Ostatni protest KOPL przed Sejmem. (KOPL, KOPL)

Lokatorka mieszkania komunalnego z Warszawy ma się czego obawiać. Po pierwsze dlatego, że wraz z mamą przekroczy kryterium dochodowe upoważniające do korzystania z mieszkania. Nie bez znaczenia jest też fakt, że mieszkanie ma 80 metrów kwadratowych. Zgodnie z nową ustawą, w lokalu komunalnym nie powinno przypadać na osobę więcej niż 25 metrów kwadratowych. Wyjątkiem jest gospodarstwo jednoosobowe, wtedy może to być 50 metrów.

Zobacz także: Wynajem mieszkań. Zysk 3–4 razy wyższy niż z lokat

- Z moim, teoretycznie wysokim wynagrodzeniem, pójdę z torbami. Zarabiam 4 tys. zł, mama ma 1,3 tys. zł emerytury. Jednak już teraz płacę 1,5 tys. zł czynszu. Z opłatami to prawie 2 tys. zł. Mama jest ciężko chora, leczenie kosztuje, a nie mam się już gdzie zapożyczać - mówi Agnieszka.

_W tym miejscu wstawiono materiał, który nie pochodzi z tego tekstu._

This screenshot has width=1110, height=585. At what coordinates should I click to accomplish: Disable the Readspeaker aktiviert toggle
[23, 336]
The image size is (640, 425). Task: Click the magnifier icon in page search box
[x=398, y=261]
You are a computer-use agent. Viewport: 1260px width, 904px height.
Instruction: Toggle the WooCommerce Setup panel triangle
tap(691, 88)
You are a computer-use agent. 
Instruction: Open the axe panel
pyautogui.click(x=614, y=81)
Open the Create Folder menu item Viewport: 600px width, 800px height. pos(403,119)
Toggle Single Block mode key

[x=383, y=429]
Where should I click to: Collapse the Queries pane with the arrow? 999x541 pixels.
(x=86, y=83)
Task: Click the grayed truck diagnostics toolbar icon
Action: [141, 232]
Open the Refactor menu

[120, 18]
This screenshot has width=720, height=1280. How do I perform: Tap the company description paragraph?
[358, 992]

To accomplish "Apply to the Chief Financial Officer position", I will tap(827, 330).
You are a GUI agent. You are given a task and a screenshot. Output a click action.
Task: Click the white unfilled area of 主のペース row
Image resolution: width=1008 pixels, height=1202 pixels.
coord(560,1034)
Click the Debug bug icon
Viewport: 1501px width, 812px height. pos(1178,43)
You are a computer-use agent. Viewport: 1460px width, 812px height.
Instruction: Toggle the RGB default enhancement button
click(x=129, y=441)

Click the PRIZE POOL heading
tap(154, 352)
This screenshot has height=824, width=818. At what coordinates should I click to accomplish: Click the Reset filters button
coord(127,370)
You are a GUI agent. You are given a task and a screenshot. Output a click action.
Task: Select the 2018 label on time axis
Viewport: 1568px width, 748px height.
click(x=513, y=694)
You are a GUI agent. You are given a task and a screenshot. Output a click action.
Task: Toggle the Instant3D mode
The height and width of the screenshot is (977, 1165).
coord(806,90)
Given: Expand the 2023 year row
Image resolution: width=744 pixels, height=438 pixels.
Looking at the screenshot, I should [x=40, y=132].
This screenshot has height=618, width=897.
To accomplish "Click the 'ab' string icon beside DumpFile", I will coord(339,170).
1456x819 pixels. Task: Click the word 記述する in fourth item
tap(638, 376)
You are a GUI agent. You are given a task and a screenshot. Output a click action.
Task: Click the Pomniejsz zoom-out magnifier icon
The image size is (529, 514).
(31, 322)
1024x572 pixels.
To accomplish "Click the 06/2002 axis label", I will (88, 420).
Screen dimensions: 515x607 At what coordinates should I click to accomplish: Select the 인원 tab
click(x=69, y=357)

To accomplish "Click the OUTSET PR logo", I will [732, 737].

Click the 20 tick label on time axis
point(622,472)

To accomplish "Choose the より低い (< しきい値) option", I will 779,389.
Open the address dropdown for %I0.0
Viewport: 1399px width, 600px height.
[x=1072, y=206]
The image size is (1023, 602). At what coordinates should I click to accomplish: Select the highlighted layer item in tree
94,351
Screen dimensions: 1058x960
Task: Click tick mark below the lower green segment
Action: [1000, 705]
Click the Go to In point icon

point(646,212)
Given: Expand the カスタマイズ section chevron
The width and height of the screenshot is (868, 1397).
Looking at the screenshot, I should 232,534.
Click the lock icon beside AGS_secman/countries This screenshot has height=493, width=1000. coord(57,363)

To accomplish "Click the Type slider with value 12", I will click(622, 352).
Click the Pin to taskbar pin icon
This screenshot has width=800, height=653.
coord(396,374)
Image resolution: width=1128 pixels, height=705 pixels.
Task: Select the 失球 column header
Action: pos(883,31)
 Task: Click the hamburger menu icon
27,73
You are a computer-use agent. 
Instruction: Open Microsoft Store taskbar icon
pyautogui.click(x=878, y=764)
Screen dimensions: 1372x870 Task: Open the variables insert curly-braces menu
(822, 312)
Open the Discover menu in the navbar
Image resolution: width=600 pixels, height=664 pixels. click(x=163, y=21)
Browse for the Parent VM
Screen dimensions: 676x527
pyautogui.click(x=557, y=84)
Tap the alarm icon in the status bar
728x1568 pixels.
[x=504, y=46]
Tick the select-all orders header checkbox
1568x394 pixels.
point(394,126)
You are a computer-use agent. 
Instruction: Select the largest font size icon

Oczywiście ustawa nie przewiduje usuwania lokatorów na bruk. W przypadku zbyt dużego metrażu mają otrzymywać propozycje innego lokum, a przy zbyt wysokich zarobkach propozycję z TBS.

Czynsze w górę

- Jestem w pułapce. Ledwo stać mnie na to mieszkanie. Ze względu na wiek nie dostanę kredytu. Mieszkamy tu 20 lat, dużo zainwestowałyśmy w mieszkanie. Miasto obiecywało, że będziemy mogli je wykupić, ale to już nieaktualne - dodaje Agnieszka.

Zgodnie z nowymi przepisami, które wejdą w życie 21 kwietnia 2019 r., samorządy zyskają prawo do cyklicznej weryfikacji dochodów najemców lokali komunalnych.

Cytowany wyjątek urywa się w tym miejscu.